» **Assignment**: Using the records below, count the lines containing "computer" and give only the total.

(Records excerpted from a collection)
-----
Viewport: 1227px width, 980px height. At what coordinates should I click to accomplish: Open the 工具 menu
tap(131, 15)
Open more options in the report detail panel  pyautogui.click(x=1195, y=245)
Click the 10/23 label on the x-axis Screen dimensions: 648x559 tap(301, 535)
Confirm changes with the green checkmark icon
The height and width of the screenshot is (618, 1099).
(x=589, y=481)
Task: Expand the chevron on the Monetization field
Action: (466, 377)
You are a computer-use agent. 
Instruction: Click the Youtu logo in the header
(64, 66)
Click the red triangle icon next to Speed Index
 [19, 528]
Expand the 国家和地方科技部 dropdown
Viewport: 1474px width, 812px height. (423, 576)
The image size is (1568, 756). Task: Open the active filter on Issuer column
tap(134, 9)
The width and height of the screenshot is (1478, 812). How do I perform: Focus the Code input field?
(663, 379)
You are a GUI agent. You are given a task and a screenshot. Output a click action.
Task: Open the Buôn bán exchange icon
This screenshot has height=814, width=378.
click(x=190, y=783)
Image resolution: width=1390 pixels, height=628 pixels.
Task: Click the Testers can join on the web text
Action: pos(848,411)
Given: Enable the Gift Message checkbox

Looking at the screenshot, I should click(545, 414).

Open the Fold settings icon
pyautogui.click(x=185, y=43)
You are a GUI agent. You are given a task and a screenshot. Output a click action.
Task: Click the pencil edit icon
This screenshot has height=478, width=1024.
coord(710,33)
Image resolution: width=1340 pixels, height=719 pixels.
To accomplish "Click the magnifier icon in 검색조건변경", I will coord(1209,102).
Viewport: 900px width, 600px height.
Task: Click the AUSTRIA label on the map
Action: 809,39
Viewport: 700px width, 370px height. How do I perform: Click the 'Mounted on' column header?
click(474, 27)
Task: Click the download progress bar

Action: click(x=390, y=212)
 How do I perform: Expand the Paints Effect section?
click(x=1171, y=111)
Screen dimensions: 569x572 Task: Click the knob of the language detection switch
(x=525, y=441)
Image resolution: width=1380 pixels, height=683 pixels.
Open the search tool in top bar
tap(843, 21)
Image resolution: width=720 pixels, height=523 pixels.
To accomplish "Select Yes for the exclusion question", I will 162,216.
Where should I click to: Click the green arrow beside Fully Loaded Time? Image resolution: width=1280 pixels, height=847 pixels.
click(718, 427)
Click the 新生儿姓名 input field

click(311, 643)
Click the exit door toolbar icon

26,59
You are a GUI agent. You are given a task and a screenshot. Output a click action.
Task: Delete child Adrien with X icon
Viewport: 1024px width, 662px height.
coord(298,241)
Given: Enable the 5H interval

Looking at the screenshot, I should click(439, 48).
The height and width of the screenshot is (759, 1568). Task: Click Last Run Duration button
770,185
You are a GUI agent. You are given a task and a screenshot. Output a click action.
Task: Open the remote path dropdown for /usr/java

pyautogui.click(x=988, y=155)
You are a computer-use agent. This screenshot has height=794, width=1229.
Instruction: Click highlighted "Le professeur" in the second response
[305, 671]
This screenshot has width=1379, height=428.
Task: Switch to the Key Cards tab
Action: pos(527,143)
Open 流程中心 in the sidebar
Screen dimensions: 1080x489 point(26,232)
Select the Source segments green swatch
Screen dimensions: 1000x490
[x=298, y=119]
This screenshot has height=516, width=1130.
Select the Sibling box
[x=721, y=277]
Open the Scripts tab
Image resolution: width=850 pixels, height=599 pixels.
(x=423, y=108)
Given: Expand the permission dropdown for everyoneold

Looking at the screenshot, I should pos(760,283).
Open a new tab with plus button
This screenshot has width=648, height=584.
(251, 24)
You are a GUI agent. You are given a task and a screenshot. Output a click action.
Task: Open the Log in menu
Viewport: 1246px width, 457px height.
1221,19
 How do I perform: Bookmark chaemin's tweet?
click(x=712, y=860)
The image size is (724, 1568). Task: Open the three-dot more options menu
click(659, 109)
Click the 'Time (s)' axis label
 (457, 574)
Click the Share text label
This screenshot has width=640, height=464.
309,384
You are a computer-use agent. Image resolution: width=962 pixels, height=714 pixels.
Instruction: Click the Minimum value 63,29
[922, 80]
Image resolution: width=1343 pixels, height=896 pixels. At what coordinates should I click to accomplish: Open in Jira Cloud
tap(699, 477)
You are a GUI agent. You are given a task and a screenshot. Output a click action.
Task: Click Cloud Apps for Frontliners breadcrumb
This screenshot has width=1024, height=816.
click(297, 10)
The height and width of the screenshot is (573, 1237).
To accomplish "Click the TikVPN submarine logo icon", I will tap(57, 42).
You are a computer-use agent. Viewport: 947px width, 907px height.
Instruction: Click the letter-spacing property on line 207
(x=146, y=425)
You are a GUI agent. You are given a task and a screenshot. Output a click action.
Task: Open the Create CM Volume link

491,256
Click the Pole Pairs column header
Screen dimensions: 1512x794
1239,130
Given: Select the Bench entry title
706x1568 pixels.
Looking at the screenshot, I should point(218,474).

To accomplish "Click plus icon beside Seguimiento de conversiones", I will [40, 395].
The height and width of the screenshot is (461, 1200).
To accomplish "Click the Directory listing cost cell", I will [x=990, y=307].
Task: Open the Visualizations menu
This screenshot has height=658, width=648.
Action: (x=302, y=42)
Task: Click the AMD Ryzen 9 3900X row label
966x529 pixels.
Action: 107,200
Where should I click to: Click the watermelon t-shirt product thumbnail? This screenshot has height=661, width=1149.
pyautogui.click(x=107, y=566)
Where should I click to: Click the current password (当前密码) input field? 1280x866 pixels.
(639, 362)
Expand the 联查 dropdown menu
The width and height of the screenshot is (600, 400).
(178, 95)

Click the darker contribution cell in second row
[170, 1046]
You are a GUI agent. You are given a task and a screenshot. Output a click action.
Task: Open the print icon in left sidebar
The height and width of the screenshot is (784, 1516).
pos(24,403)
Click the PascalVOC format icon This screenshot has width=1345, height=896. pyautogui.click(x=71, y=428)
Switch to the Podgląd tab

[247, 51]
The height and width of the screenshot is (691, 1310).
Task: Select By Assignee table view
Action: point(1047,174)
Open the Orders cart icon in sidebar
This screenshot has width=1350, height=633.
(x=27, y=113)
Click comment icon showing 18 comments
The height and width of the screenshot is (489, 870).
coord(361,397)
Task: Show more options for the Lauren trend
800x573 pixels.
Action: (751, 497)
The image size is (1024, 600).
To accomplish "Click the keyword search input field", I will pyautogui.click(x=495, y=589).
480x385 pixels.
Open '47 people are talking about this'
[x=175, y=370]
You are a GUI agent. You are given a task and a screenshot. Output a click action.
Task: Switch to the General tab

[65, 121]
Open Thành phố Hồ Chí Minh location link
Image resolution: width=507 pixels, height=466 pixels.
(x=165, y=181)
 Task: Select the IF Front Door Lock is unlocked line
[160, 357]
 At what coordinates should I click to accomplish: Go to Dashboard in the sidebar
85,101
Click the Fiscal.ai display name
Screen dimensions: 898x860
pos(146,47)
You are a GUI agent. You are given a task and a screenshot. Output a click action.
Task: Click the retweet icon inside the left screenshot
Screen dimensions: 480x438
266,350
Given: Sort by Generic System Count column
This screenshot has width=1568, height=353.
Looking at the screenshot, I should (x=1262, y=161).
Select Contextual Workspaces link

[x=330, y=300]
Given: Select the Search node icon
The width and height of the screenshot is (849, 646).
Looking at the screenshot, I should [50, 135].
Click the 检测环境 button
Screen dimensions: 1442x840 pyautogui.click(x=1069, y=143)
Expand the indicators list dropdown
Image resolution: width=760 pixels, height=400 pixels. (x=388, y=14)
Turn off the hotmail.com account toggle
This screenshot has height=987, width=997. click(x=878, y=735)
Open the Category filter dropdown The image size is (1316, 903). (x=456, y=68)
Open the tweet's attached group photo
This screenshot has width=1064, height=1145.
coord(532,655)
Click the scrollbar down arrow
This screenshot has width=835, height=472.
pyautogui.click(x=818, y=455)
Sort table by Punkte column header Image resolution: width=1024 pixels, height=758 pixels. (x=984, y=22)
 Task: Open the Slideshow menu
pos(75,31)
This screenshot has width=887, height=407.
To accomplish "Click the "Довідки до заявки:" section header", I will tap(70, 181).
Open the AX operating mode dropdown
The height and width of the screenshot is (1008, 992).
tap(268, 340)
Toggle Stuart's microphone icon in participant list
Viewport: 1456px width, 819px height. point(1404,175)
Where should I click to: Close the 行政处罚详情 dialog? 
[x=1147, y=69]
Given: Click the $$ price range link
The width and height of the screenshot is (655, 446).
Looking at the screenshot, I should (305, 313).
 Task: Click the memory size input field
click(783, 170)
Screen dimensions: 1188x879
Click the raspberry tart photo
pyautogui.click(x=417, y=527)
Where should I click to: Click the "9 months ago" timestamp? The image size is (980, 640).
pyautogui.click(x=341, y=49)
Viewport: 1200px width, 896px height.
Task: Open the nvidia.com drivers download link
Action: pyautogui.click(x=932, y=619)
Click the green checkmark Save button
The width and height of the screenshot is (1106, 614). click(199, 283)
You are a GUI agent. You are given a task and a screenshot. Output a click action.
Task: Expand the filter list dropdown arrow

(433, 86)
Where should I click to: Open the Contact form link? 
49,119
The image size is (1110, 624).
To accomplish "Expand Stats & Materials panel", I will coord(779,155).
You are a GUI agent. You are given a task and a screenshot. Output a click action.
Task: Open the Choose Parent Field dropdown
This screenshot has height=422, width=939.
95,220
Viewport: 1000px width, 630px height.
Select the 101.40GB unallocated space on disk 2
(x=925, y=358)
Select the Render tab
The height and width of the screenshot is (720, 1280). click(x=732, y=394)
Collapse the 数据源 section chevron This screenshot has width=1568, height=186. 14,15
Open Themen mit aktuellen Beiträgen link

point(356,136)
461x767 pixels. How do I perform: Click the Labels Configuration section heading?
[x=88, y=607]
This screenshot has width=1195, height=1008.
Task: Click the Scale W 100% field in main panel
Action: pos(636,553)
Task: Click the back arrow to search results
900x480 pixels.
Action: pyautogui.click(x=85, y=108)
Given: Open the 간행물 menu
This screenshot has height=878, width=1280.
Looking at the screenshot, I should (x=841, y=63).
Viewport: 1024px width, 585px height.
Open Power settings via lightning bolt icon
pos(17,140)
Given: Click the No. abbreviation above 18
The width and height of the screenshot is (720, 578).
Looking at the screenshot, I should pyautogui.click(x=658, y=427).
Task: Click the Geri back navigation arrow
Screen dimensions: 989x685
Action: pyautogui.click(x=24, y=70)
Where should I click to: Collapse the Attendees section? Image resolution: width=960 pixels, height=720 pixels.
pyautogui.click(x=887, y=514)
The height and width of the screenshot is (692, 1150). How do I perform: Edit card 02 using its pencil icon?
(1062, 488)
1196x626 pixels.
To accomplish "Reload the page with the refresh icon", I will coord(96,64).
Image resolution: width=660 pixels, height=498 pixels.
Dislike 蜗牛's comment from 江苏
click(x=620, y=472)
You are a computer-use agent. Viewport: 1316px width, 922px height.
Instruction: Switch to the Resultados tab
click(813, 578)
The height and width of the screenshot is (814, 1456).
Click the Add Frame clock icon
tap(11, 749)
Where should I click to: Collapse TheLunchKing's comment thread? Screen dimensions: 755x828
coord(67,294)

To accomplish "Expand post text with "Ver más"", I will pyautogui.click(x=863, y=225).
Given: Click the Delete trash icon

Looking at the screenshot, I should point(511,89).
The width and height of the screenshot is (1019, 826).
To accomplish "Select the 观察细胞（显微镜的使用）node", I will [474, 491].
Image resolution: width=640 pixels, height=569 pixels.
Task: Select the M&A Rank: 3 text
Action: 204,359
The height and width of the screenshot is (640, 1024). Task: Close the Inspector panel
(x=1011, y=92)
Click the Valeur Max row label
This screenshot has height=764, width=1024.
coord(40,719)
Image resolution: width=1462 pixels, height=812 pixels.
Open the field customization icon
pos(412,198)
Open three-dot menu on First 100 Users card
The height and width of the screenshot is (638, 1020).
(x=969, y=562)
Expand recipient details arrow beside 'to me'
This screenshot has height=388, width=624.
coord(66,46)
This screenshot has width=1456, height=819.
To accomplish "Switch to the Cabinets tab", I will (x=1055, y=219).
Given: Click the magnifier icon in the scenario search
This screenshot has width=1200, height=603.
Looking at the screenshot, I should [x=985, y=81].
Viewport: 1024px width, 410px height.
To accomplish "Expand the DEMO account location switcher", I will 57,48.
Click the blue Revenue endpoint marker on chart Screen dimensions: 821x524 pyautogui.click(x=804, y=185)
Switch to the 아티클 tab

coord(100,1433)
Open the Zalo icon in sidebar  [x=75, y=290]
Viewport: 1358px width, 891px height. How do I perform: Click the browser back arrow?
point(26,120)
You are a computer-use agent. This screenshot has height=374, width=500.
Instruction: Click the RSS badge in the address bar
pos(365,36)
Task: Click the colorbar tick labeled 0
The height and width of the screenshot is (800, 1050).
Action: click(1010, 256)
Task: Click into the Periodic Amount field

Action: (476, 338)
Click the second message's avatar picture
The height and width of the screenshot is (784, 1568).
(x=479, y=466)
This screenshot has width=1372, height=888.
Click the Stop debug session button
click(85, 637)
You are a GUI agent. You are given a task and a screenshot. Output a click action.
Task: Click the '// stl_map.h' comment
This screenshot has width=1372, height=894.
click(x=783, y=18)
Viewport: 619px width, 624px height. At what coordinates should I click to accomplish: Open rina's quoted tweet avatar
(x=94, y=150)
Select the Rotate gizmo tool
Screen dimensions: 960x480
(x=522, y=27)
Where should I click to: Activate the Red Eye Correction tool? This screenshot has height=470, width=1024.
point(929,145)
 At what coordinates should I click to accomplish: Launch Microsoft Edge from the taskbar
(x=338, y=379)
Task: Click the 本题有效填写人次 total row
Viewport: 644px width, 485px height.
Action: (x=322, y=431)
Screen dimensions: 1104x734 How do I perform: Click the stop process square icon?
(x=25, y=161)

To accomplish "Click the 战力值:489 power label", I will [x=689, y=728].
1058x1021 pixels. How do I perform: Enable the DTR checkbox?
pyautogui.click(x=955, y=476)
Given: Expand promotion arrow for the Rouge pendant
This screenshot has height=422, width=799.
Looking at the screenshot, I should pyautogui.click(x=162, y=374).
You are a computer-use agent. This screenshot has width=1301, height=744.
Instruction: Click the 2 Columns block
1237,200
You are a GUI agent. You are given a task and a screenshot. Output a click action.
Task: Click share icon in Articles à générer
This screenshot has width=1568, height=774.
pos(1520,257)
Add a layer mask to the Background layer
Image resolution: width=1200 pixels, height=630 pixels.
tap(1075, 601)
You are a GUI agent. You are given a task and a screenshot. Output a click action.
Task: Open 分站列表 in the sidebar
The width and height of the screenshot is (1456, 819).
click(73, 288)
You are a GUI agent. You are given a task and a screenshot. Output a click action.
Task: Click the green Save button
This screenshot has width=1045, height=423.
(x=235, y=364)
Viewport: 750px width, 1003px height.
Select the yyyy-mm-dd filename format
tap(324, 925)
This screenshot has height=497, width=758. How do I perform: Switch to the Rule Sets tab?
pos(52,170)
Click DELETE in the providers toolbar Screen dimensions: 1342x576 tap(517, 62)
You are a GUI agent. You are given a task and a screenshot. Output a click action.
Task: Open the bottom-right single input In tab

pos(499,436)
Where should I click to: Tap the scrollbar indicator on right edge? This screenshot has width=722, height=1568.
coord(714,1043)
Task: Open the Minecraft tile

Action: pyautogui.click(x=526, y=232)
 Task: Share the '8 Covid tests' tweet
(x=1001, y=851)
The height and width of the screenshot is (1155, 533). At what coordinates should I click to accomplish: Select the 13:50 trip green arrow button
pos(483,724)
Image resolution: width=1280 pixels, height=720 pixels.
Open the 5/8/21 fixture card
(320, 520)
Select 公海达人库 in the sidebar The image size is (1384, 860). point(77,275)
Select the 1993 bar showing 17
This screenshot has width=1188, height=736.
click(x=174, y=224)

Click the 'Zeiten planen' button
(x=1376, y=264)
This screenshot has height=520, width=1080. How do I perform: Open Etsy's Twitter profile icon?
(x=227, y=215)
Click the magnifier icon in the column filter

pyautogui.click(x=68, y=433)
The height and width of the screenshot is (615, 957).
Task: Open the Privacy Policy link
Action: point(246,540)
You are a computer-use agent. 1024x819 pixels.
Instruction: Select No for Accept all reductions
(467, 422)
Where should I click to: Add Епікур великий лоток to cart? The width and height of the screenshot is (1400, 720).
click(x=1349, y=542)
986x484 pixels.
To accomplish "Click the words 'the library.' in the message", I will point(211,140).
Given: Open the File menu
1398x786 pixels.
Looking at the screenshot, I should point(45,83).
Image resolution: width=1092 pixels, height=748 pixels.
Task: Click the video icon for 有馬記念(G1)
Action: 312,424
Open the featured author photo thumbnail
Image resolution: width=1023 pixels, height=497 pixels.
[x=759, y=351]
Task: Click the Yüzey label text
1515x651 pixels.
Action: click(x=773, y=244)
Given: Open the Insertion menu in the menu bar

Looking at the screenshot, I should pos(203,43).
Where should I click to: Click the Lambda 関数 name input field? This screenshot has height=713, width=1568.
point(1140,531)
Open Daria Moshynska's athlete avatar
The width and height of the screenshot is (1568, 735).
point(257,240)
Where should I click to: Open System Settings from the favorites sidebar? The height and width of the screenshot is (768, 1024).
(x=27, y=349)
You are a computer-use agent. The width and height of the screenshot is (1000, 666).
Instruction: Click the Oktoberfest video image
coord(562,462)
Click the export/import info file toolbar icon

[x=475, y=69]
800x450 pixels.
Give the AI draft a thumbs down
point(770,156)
-----
» **Answer section**: 9